Standing at the podium on that chilly day in January 2013, facing an endless sea of humanity silent and waiting, and with the most powerful leaders of America seated onstage behind him, Richard Blanco feels that what he is about to read is his “ gift to America.” The purpose of his Inaugural Poem, he states, is to “transcend politics and envision a new relationship between all Americans….I wanted America to embrace itself and…feel how we are all an essential part of one whole.”
He succeeds, as thousands of letters show him in the days and months to come, and people’s reactions at his subsequent readings, signings, interviews, and travels demonstrate. His message in One Today resonated across the land.
A New Mission: Poetry As A Force In Society
Blanco realizes after the inauguration that his life will never be the same again. “The days ahead proved to be abruptly life changing,” he writes (p. 75), “filled with unexpected experiences and realizations that were…unique parts of my journey as inaugural poet.” Always concerned that poetry in America is not “part of our cultural lives and conversations; part of our popular folklore as with film, music, and novels” (p. 101), Blanco fondly recalls children’s elation at his poetic readings throughout years of sharing his poetry with them. He must build on this.
Touched deeply by people’s reaction to One Today, Blanco relishes the publicity and nationwide exposure that envelops him, sensing a mandate from the people. He states: “The messages from my country speak clearly to me of the great potential and hope for poetry in America… to keep connecting America with poetry and reshape how we think about it….to explore how I can empower educators to teach contemporary poetry and foster a new generation of poetry readers” (p. 102).
On Blanco’s return trip home, he felt “a responsibility to dare and dream up a new chapter that will rekindle poetry into a continuing American folklore–a folklore that would include the stories of gay America, Latino America, and immigrant America–everyone’s America” (p. 108). He envisions a resurgence of poetry as a magnificent vehicle “to continue writing together until we are not just one today, but one every day” (p. 108).

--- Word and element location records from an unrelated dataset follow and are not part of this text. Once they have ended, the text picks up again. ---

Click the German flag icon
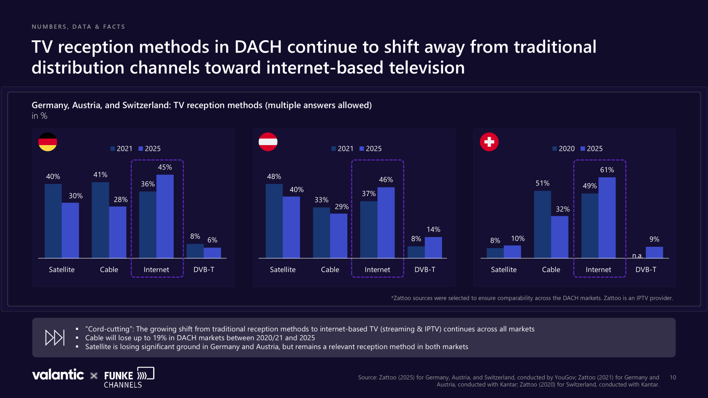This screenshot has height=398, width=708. click(x=48, y=142)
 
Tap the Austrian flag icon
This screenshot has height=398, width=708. click(x=268, y=142)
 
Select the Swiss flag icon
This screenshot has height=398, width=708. click(x=489, y=142)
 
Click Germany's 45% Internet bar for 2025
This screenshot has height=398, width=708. click(x=165, y=216)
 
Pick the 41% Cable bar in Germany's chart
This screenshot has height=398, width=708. click(x=100, y=220)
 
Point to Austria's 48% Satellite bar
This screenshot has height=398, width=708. click(x=274, y=221)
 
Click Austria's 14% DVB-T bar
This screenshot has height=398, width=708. click(x=433, y=248)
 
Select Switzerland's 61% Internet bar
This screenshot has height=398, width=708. click(x=607, y=218)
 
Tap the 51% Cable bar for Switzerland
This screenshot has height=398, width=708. click(x=543, y=224)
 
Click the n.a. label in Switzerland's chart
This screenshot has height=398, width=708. click(x=638, y=256)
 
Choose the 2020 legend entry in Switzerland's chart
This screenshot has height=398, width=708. click(x=564, y=149)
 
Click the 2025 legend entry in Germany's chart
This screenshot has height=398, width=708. click(x=150, y=149)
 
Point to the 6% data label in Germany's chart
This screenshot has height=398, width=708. click(x=212, y=240)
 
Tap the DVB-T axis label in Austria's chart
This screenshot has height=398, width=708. click(x=425, y=269)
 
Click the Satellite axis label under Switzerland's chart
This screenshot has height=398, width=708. click(x=504, y=269)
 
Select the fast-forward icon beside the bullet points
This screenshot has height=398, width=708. click(x=55, y=338)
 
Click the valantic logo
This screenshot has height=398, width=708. click(x=58, y=375)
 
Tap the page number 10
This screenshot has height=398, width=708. click(x=673, y=377)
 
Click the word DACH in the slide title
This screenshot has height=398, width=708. click(x=258, y=47)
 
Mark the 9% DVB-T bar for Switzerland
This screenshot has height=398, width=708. click(x=654, y=253)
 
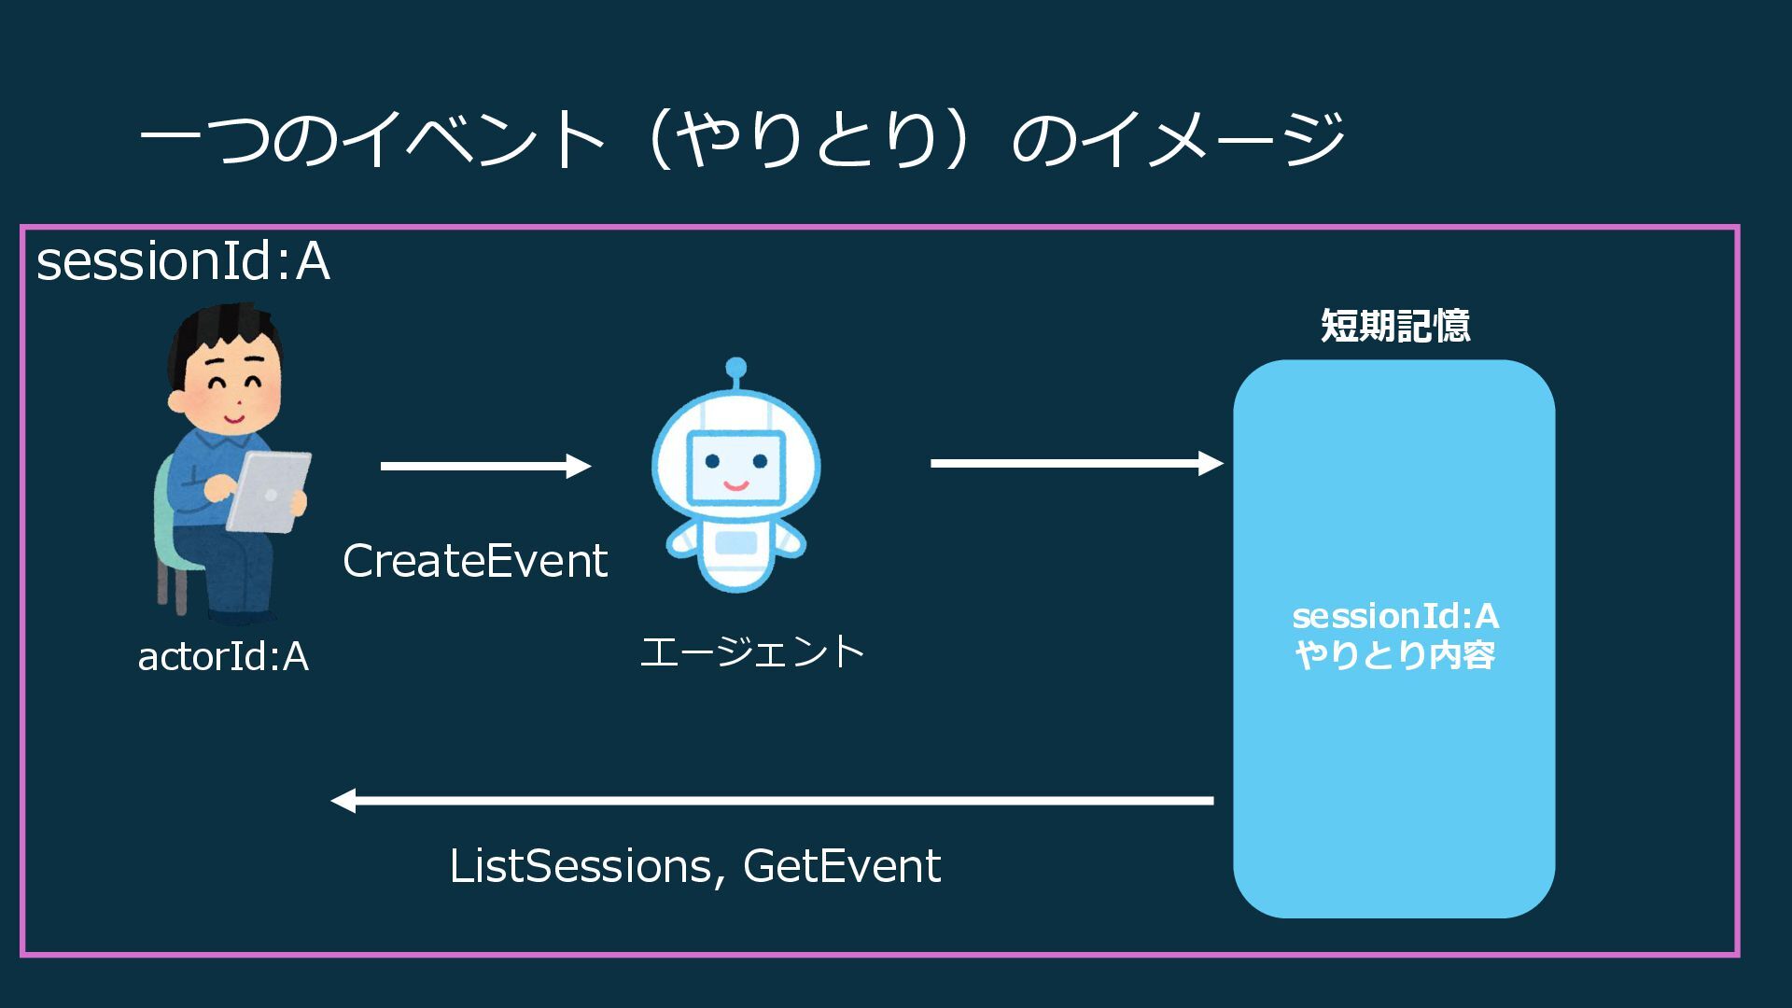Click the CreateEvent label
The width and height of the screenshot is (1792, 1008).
(475, 561)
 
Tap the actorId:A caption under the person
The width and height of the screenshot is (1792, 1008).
(223, 656)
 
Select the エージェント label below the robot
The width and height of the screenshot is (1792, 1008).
(752, 651)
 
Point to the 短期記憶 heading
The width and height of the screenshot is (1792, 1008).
(1395, 326)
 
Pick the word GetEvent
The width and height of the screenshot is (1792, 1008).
(842, 866)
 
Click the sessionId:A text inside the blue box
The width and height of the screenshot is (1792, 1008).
(1395, 616)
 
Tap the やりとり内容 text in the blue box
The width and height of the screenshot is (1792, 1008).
(1395, 655)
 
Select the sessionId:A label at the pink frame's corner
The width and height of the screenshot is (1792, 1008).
(183, 261)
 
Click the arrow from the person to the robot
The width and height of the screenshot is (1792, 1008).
(485, 466)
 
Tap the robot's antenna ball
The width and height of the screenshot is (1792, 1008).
(735, 367)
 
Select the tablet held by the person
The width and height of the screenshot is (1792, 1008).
(268, 491)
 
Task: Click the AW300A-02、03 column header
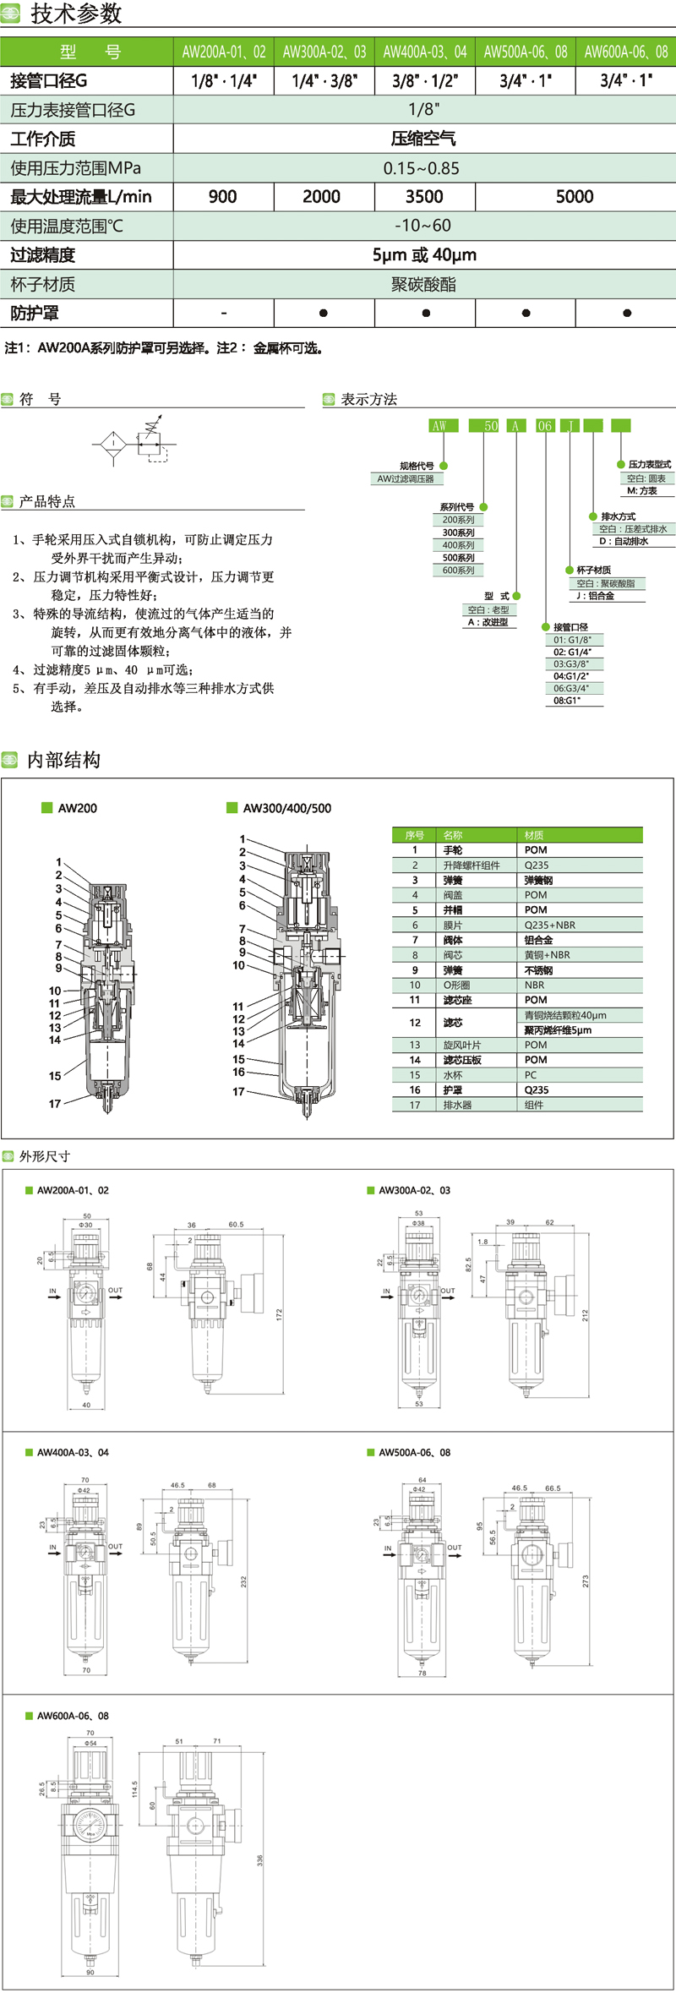[324, 52]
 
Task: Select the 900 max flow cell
[223, 197]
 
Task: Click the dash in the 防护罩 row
[223, 314]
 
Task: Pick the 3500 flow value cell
[424, 197]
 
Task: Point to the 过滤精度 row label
[43, 255]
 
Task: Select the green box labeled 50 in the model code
[491, 426]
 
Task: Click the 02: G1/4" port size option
[572, 653]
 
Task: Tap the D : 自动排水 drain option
[624, 542]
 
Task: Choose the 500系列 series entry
[458, 558]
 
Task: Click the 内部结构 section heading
[63, 760]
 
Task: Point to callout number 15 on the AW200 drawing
[55, 1076]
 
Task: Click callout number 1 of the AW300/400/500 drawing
[242, 839]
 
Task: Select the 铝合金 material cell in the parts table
[540, 940]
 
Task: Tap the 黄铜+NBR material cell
[547, 955]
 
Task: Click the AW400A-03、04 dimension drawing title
[73, 1452]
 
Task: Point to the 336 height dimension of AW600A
[260, 1861]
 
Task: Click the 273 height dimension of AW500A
[586, 1580]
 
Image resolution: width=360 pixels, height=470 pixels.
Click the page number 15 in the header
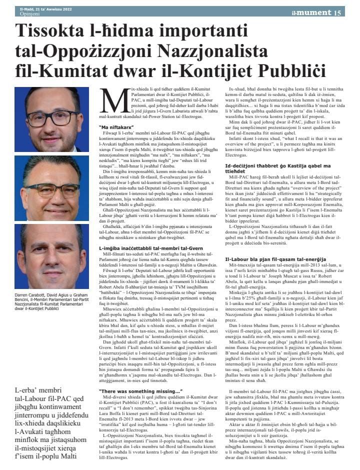click(x=339, y=12)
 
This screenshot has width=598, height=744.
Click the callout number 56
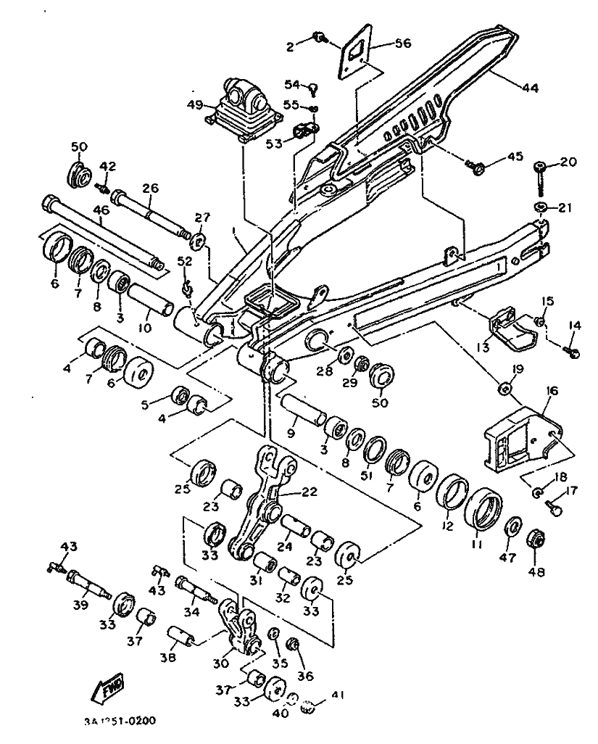(x=402, y=44)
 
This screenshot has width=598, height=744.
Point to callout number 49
(x=194, y=104)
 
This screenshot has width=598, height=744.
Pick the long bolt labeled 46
(x=101, y=232)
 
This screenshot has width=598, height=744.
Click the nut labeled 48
(x=536, y=540)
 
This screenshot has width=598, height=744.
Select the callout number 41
(x=335, y=695)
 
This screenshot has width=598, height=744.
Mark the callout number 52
(x=185, y=261)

If anyone can do this, Richard Blanco can. With his keen intelligence, egalitarian heart, boundless love for his fellow human beings, and a disciplined, devoted poetic soul—all of which gently suffuse his memoir — Blanco shows us that he has the gifts to do this. It’s not immodesty on his part that has convinced us, but rather his modesty and commitment to digging for truth and authenticity. Let us hope his journey promoting poetry for the sake of enriching our lives is long and successful.
[Blanco’s two other poems submitted for consideration were “What We Know of Country” and “Mother Country.” These are both included in his memoir.]